> Exercise: If a line in the data contains "computer", copy it out.

Records drawn from a dataset:

•••••

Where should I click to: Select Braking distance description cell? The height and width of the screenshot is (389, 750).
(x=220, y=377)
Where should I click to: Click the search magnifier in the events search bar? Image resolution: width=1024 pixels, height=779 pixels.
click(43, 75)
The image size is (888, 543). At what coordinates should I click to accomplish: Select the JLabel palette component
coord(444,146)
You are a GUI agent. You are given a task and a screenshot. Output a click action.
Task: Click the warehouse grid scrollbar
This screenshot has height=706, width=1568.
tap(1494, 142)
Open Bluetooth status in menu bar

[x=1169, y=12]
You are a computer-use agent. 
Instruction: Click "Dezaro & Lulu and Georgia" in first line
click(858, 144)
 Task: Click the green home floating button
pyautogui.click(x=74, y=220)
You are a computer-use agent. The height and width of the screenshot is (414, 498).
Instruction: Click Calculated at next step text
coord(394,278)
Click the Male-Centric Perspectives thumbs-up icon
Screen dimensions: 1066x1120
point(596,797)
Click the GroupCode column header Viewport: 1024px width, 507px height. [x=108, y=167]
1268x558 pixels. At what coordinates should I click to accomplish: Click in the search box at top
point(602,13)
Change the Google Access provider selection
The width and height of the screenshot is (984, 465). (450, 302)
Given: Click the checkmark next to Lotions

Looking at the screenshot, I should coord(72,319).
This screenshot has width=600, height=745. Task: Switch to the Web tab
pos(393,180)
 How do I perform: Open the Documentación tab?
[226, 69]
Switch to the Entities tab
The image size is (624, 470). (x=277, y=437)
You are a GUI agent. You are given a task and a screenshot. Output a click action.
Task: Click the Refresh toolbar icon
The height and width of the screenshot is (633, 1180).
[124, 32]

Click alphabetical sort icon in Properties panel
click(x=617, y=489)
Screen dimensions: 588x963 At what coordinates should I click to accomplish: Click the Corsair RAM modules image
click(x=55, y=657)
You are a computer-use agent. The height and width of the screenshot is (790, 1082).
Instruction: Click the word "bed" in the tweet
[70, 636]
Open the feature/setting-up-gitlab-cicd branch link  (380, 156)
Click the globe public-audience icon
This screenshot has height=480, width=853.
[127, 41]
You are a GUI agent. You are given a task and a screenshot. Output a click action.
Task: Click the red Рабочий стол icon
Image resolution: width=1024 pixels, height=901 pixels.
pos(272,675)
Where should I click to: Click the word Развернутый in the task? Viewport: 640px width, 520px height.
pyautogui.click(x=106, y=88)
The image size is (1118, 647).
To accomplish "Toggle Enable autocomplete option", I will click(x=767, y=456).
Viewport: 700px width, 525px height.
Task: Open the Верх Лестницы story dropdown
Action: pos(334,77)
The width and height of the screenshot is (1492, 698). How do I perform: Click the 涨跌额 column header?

•••••

> Task solution:
You are a computer-use agent. 
You are a computer-use agent. The height and width of the screenshot is (414, 498).
You are a computer-use agent. The height and width of the screenshot is (790, 1082).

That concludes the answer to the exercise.